How professionals are compensated can affect the advice they provide, so it’s important to understand your advisor’s compensation structure.
Because they are independent, most top RIA firms use the fee-only pricing model. Flat fees are charged based on assets under management (AUM). Some RIAs charge a flat fee based on other criteria, such as net worth, but AUM is the most common. This flat fee may also cover ancillary services such as financial planning, estate planning or tax planning, or those services may come at an additional charge. Be sure to find out exactly what services are covered under the firm’s flat fee. It’s also common for RIA firms to charge for planning on an hourly basis for simple accounts, or on a retainer for the more complex portfolios. Fee-only RIA compensation is not tied to which investment products you choose. The average industry AUM fee is 0.95%, so for a $1 million portfolio the annual fee would be $9,500.
Robo-advisors can also offer different structures, but the most popular charge flat fees. Because the level of service is less than with RIAs or B-Ds, they tend to be low-cost, with AUM fees of 0.50% or lower. Some charge a little more for personalized and specialized planning provided by a CFP.
Advisors or brokers working at B-Ds are typically compensated via a combination of AUM fees and commissions. Commissions vary based on several factors, such as the split the advisor negotiated with their institution and what products they are selling. Their AUM fee will vary by advisor or team, so you’ll need to ask each new advisor you speak with the specifics of their fee schedule, but most will be around 1% of AUM.
Standards of service
Because financial matters can be complex and consumers need to trust their advisors, the financial services industry is highly regulated by state and federal government agencies, as well as by trade associations. Yet, be aware there are two significantly different standards of care to the consumer.

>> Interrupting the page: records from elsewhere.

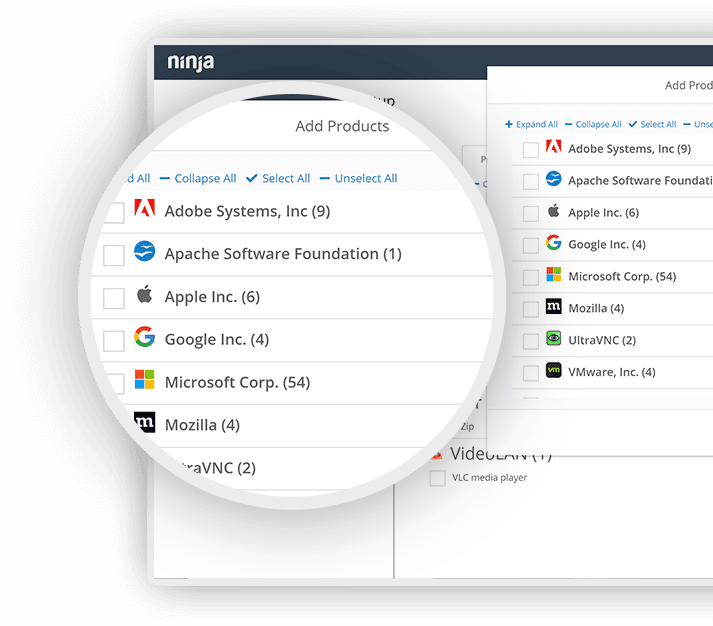The height and width of the screenshot is (626, 713).
Task: Enable the VLC media player checkbox
Action: 437,479
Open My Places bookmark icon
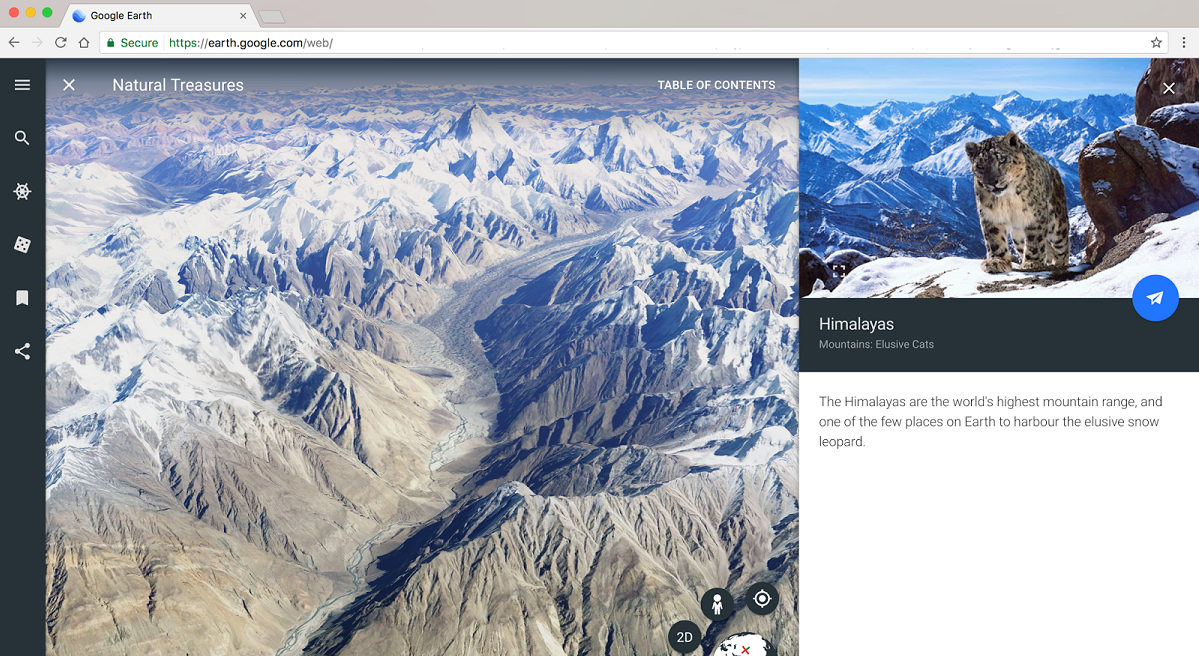Viewport: 1199px width, 656px height. click(22, 298)
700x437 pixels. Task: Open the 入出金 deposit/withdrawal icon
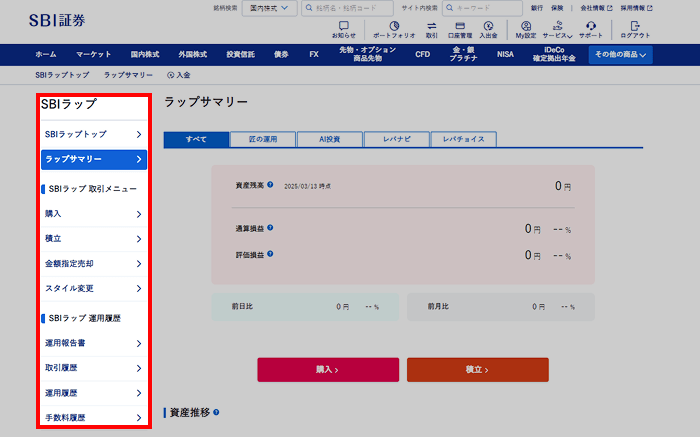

RIA firms are registered with and report to the Securities and Exchange Commission, which holds RIAs to the highest standard of care, known as the “fiduciary standard.” The fiduciary standard means that the financial professionals who work for the firm must make recommendations that are in the best interest of the client, even if they are not beneficial for the firm’s bottom line. They must disclose any conflicts of interest to the client. Anyone with a CFP designation is also required to adhere to the fiduciary standard.
The Department of Labor had proposed a rule that would require any advisor who manages retirement accounts to act under the fiduciary standard, but that rule was administratively put on hold and then eventually vacated by a U.S. Court of Appeals this year.
B-Ds and robo-advisors are required by the Financial Industry Regulatory Authority (FINRA) to adhere to the lesser “suitability standard.” Registered representatives do not have to make recommendations that are in the best interest of the client, only that they are suitable for the client’s situation.
For example, let’s say a B-D advisor recommended a client purchase an emerging markets ETF, and the client had two choices: one ETF has a fee (also known as an expense ratio) of 0.75% and the other has a fee of 0.15%. When it comes to the indexes the funds track and the funds’ performance, the ETFs are essentially the same. But the costlier ETF also pays a higher commission to the advisor. By the suitability standard, the advisor can recommend the client purchase the higher cost ETF even though the higher fees will reduce the after-fee profit for the client.
Once you’ve defined what you need or want in a financial service provider, it will be easier to decide which type of financial advisor to pursue as you start long-term financial planning and investing. All three services vary in what a consumer should reasonably expect, but the vetting process should be the same. The National Association of Personal Financial Advisors has a great checklist to help you interview candidates.